There are several ways to transfer property to heirs or beneficiaries after your death without a formal probate process. The most common way is by owning property as ‘Joint Tenants with Right Survivorship.’ Many married individuals own real estate and joint bank accounts in this fashion. Another method is Transfer on Death deeds and beneficiary designations. To learn more, please look at our Estate Planning section. It is important that you talk with a professional about the limitations of these tools though.

What are the different types of probate?

The exact process under probate that is used depends on the individual circumstances.

1. Formal Administration: If there is a will, the court issues Letters Testamentary to an executor/executrix. If there is no will, the court appoints an administrator and issues Papers of Administration.

2. Simplified Administration: Same process as in a Formal administration, but with less Court oversight.

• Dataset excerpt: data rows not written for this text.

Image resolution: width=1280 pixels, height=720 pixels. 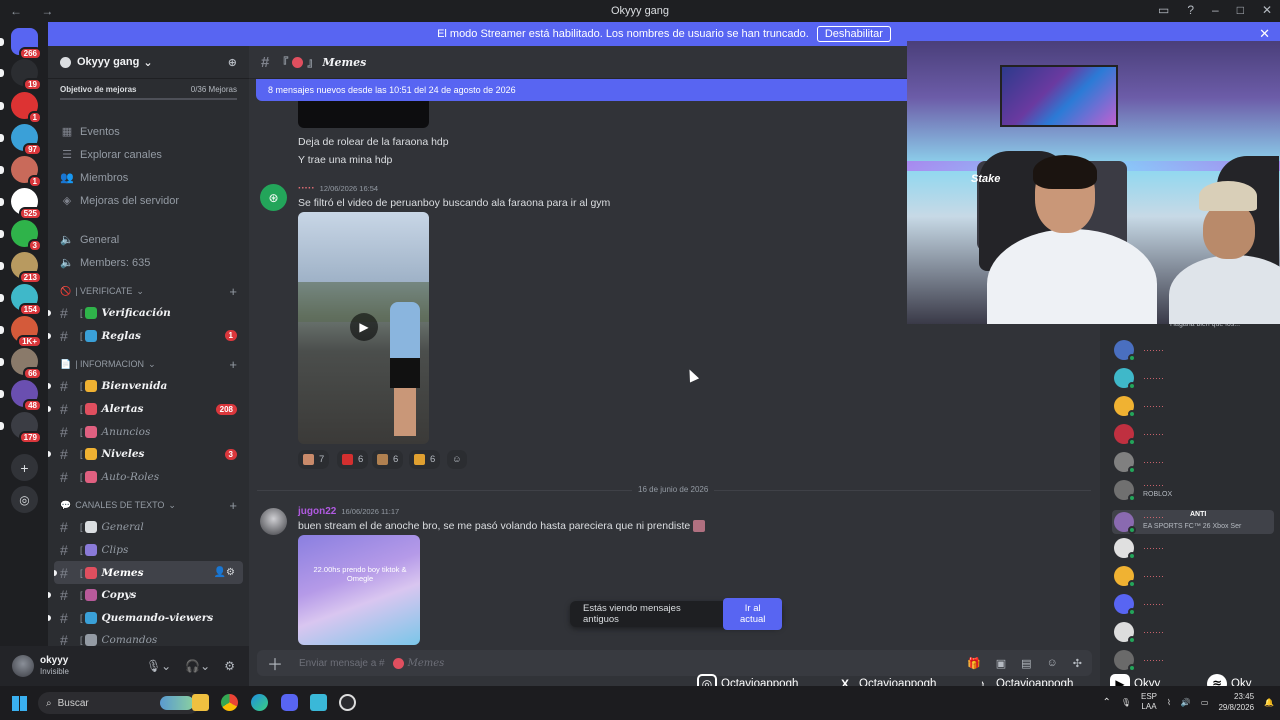 What do you see at coordinates (148, 314) in the screenshot?
I see `channel-verificación: # [Verificación` at bounding box center [148, 314].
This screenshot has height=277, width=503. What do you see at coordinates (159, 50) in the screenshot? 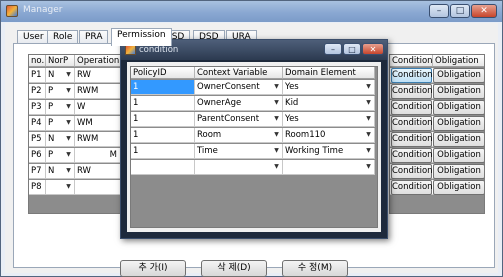
I see `dialog-title: condition` at bounding box center [159, 50].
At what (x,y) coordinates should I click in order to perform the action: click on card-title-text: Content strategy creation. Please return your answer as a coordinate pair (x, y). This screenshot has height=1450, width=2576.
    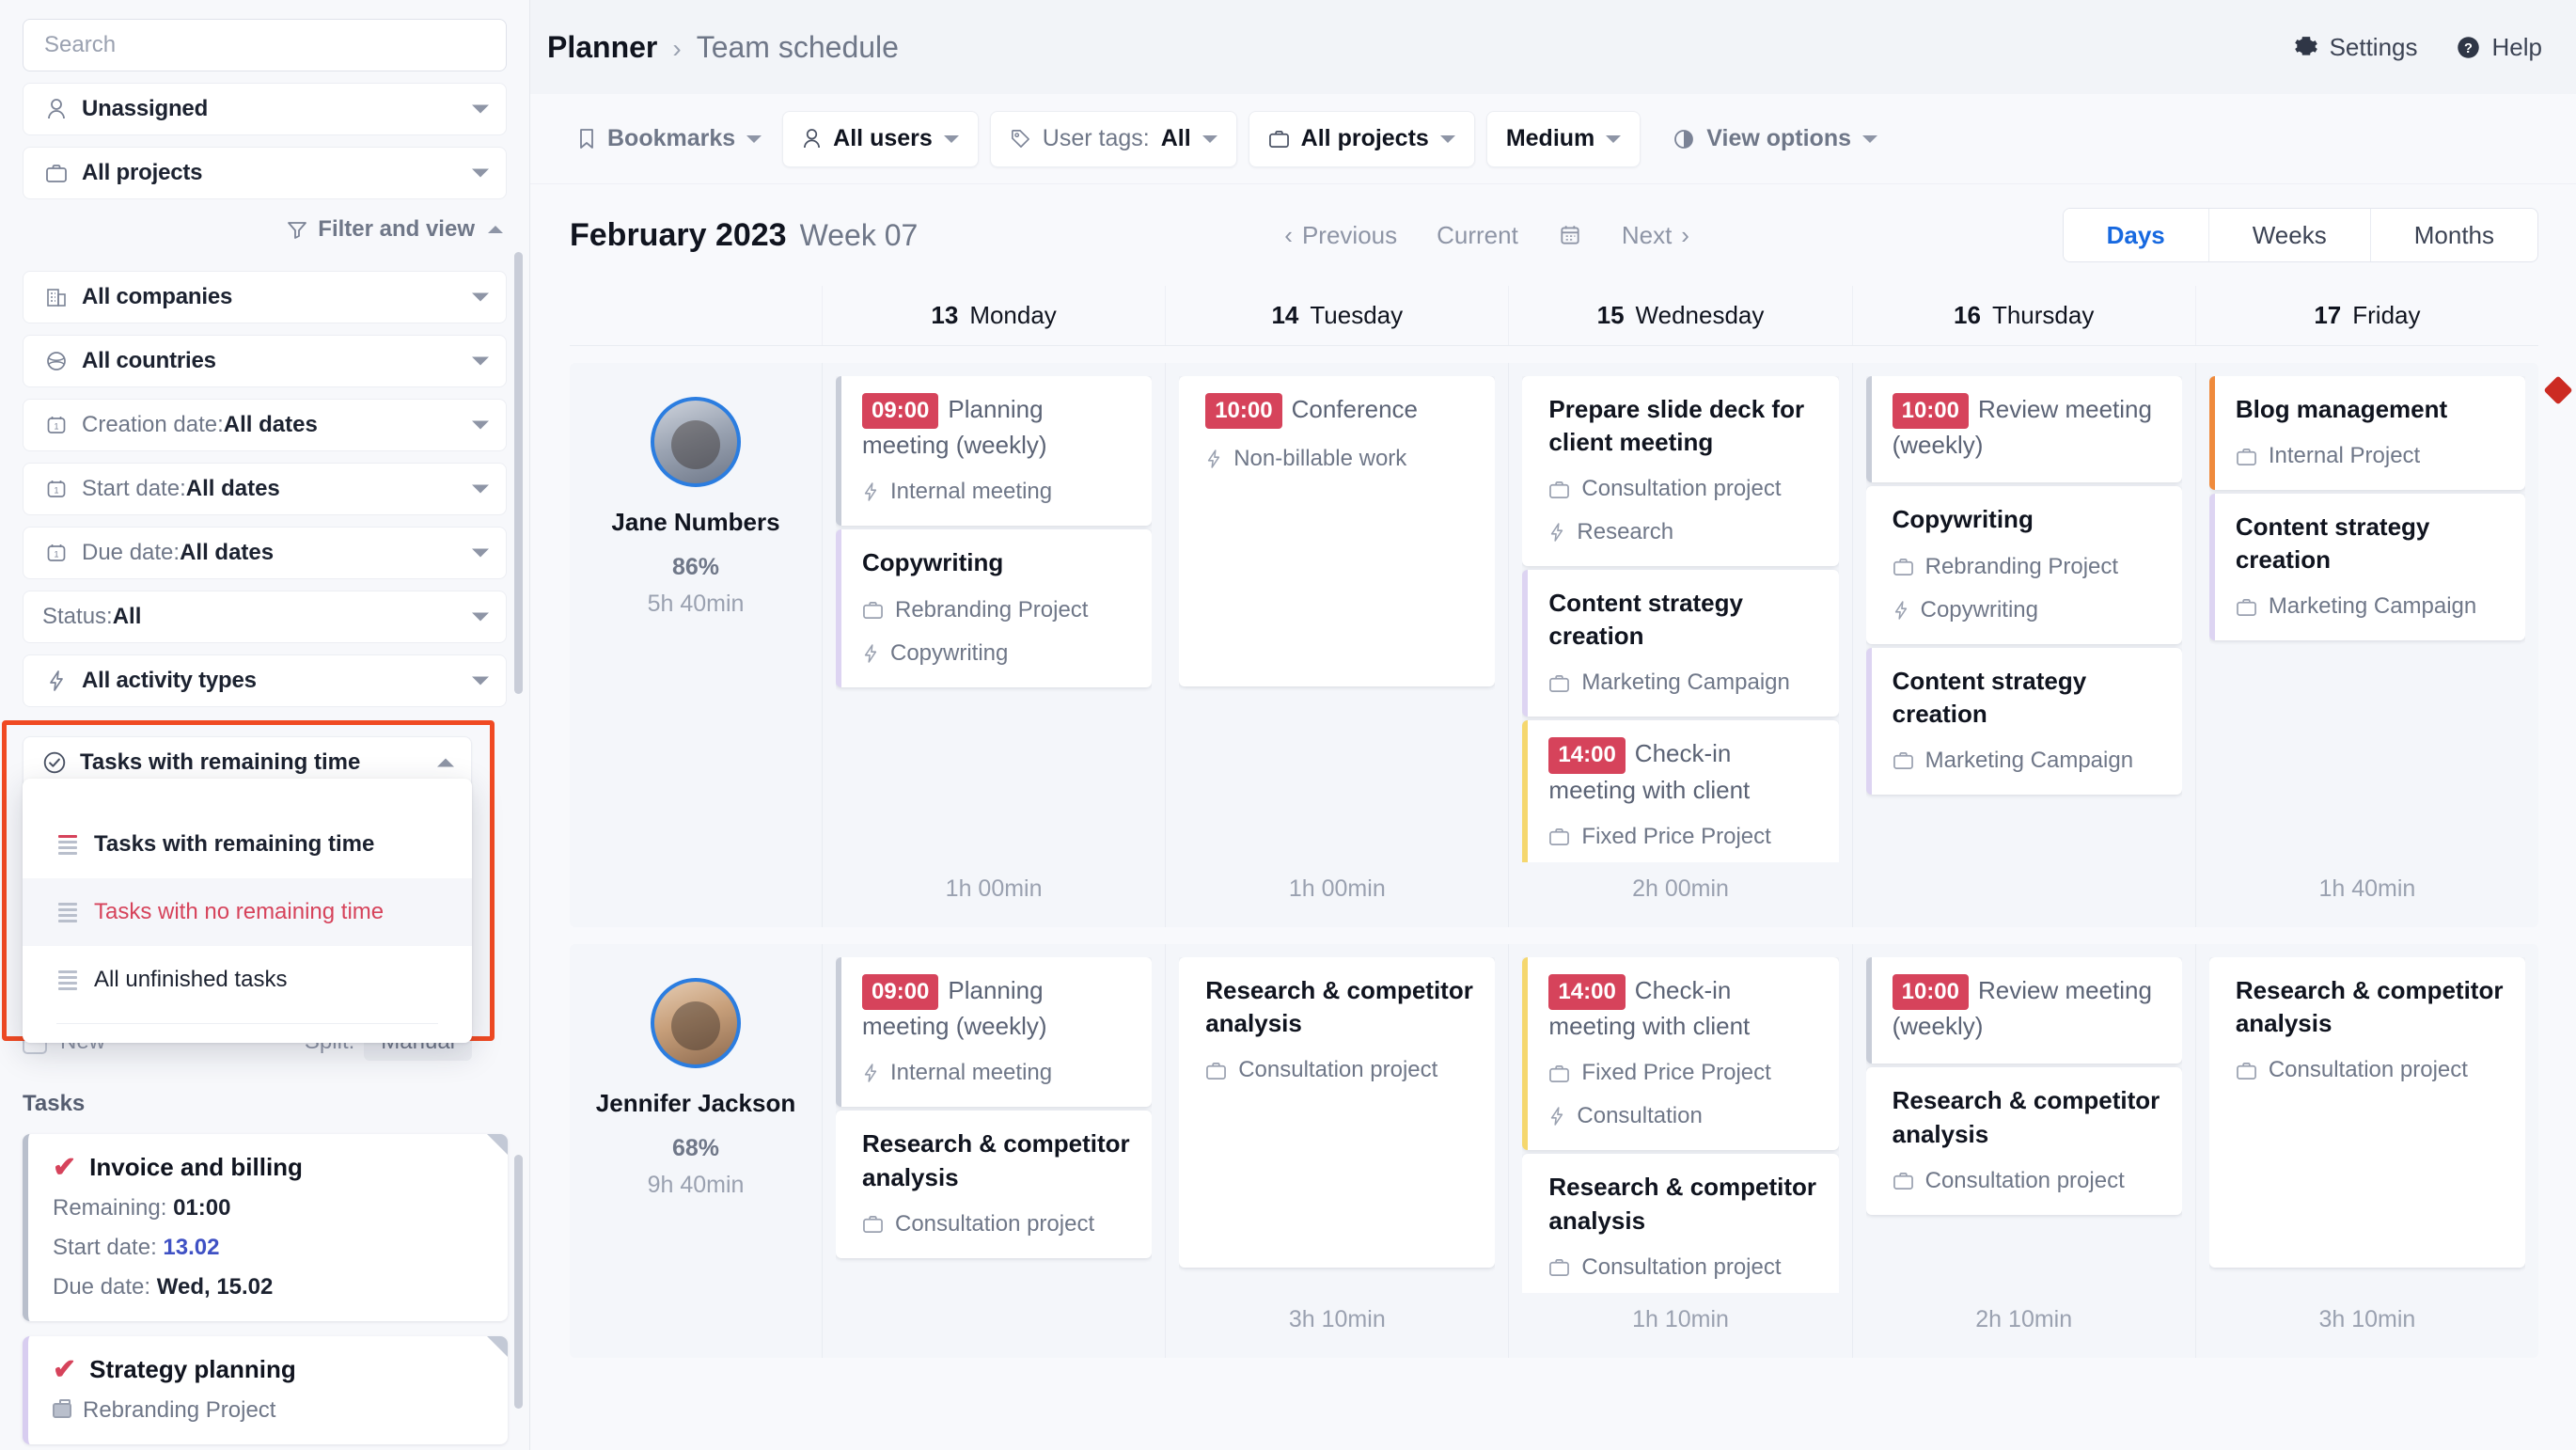
    Looking at the image, I should click on (1990, 697).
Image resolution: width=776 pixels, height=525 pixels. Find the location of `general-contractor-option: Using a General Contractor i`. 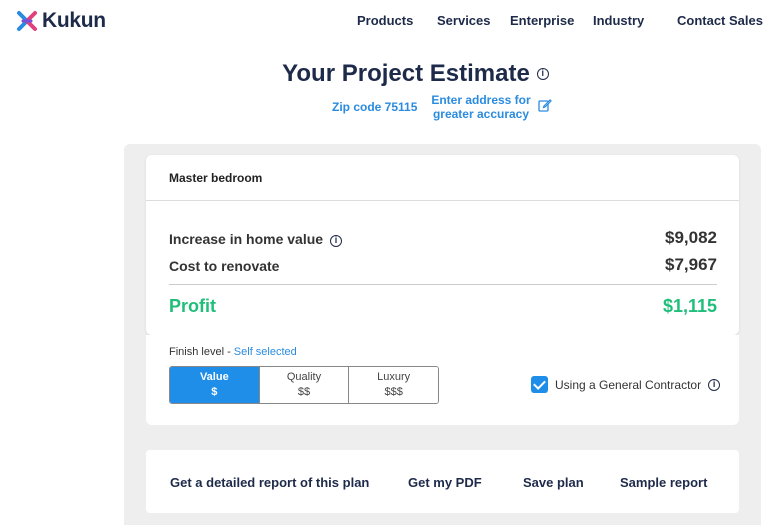

general-contractor-option: Using a General Contractor i is located at coordinates (626, 384).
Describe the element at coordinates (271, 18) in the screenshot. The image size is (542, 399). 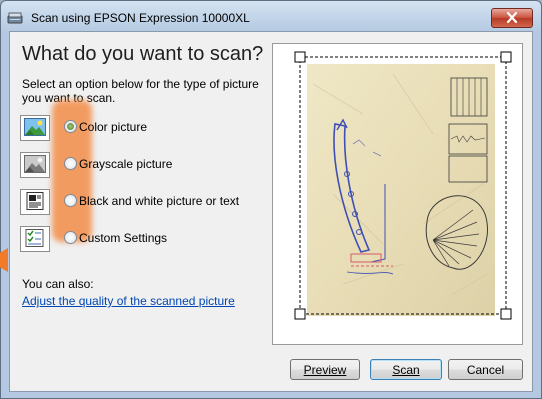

3. Informal Administration: A detailed petition is filed identifying all assets, proposed distributions, plan to satisfy debts, and request for appointment of a representative to carry out the Court’s Orders. While Informal Administration is often the quickest and easiest method for handling an estate, it requires a lot of information be known from the outset. Many estates have too many unknowns to probate in this fashion. Often the full extent of the assets, debts, locations and status of beneficiaries is not immediately apparent.

4. Determination of Descent: This type of estate is most common when no will has been filed. The decedent must have been deceased for more than six months and no other proceedings started. The petition must identify the heirs at law and the decedent’s assets.

5. Refusal to Grant Letters

6. Small Estates Affidavit: An affidavit showing entitlement to the assets and discharging liability pursuant to K.S.A. 59-1507b. This document is filed with the Clerk of the District court and does not require that a pleading be filed with the Court. The estate must have a value of less than $40,000 and can not contain any real property.